(取り組む課題):
1. 医療保険に関する文章の表から、年齢区分とそれぞれの一部負担の割合をすべて書き出す。
2. 医療保険に関する文章で、相談者が保険料を貯蓄に回した方が賢いと考えるのはなぜか、文章中の理由を1〜3文で説明する。
3. 医療保険に関する文章の続きを、最後の文の後から書き進めてください。

(提示文章):
"""

今年、家を購入いたしました。(30歳前半です)

それにあたり、医療保険の加入を考えているのですが、ふと「医療保険は本当に必要なのか?」と疑問に思いました。

社会保険があるので、負担は3割だし、高額医療制度で月9万ぐらいまでの支払いで済む。それより、その保険料を貯蓄に回した方が賢いのではないかと思います。(現在貯蓄はあまりありません)

ただ、ガンとかになった場合、保険の対象外の医療行為が行われる可能性もあり、その場合、高額な医療費がかかると聞きました。

また、少しの間なら、傷病手当でなんとか出来るかもしれませんが、寝たきりとかになったら、仕事もできなくローンの支払いが滞ってしまいます。

それを考えると、医療保険よりもがん保険の方が重要な気がするのですが、医療保険とがん保険だったら、がん保険の方がおすすめでしょうか?

(33歳 男性)

推奨

もしもの時の費用負担の大きさから、「がん保険」を優先

ファイナンシャル・プランナー、CFPR認定者 オフィスベネフィット代表 岩城みずほ

医療保険とがん保険の両方に入る余裕はないのでどちらかへのご加入をしたいというご質問者。民間保険加入の考え方はその通りですね。

私たちは高額な社会保険料を毎月納めています。国民皆保険制度により、大きな保険を持っているといえます。

医療保険とがん保険、どちらかを優先するか考えた場合、もしもの時の費用負担の大きさから、がん保険の加入を優先されたらよいのではないかと考えます。

まずは、公的保険の内容を理解しましょう

健康保険制度により、病気やケガをしたときの一部負担金は以下になります。

年齢 一部負担の割合
小学校入学前 2割
小学校入学以降70歳未満 3割
70歳以上75歳未満 2割(現役並み所得者は3割)

※全国健康保険組合HPより
※平成26年3月31日以前に70歳になった被保険者等(誕生日が昭和14年4月2日から昭和19年4月1日までの方)については、引き続き一部負担金等の軽減特例措置の対象となるため、平成26年4月1日以降の療養に係る一部負担金等の割合は1割のままです。

医療費が高額になりそうなときは、後日、申請することで自己負担限度額を超えた額が払い戻される「高額療養費制度」があります。70歳未満の方が、「限度額適用認定証」を保険証と併せて医療機関等の窓口に提示すると、支払いが自己負担限度額までになります。

"""

(提供資料):
"""

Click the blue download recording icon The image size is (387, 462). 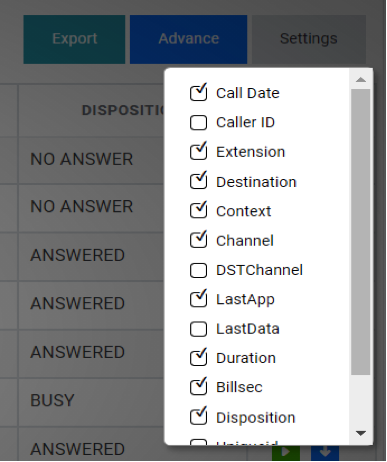(x=325, y=453)
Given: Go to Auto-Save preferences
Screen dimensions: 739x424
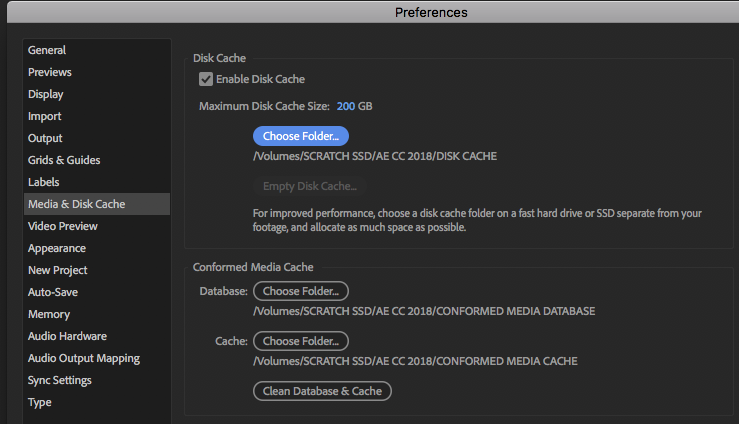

"""

(課題の解答):
1.
- 小学校入学前:2割
- 小学校入学以降70歳未満:3割
- 70歳以上75歳未満:2割(現役並み所得者は3割)

2. 社会保険があるので医療費の負担は3割で済むからです。さらに、高額医療制度によって支払いが月9万ぐらいまでで済むと考えているからです。

3.
例えば、一般所得者の場合、1ヵ月の医療費が100万円かかった場合は、30万円(3割負担)を医療機関窓口で支払って、後日高額療養費の申請により、21万2,570円が払い戻され、8万7,430円の自己負担となります。

  • 自己負担限度額:8万100円+(100万円?26万7,000円)×1%=8万7,430円

限度額適用認定証を提示した場合は、自己負担金以外の支払いが不要となります。ご質問者の方は、現在、あまり貯蓄はないということですが、会社員の方なら、半年?1年分くらいの貯蓄をまずがんばりましょう。公的保障制度は、以上のように充実した制度ですので、貯蓄ができるまで民間の医療保険に加入し、貯蓄ができればやめるという考え方もあるでしょう。

また、会社員の方は、病気やケガで会社を休んだときは、「傷病手当金」が受けられます。仕事を休んだ日から連続して3日間(待期)の後、4日目以降の仕事に就けなかった日に対して、最長1年6ヵ月支給されます。自営業者などが加入する国民健康保険には傷病手当金はありません。ですから、民間保険の必要性は、自営業者の方ほど高くなると言えます。逆に言えば、会社員の方にとって、医療保険に加入する必要性は低くなります。

しかし、差額ベッド代や先進医療等には高額療養費制度が使えないので、自分がどういう医療を受けたいかを考慮する必要があるでしょう。ポイントは、公的保障で不足する保障を民間保険でもつ、つまり自助努力で持つということです。当然ながら、収入から社会保険料や税金等が差し引かれた残りが可処分所得。私たちが自由に使えるお金です。その中から、民間保険料を支払うわけですから、もしもの時のために保険に入りすぎて貯金もできないというのは、本末転倒です。

がん保険の考え方

医療保険の中で、特にがんに特化したものががん保険ですが、がんに対して遺伝的など不安が大きい人は必要性をより感じることでしょう。がん治療については、お金がかかるというイメージがありますね。どういう治療を受けるかで、大きく金額は変わってくるようです。

がん治療の場合、耐性ができて薬が効かなくなってきたら他の薬に変えるなど、お金が続く限り治療を続けることができるということをおっしゃる医師もいらっしゃいます。がん治療の薬は高額なものも多いようです。

先日、ある疾患で手術を受けるのに、摘出後、悪性ならば、先進医療扱いになる(保険適用外)ということを聞きました。こう言った場合、診断一時金が給付されたり、先進医療特約がついている保険だと安心です。また、最近の傾向として、入院期間の短縮、医療技術等の向上により通院医療が多くなっている現実もありますので、これまでの入院給付金が支給されるタイプでは費用を賄いきれないこともあるようです。自分がどのような治療を受けたいかを考え、保険に加入するべきかどうかをお考えになると良いと思います。
もしもの時の費用負担の大きさから、がん保険の加入を優先されたらよいのではないかと考えます。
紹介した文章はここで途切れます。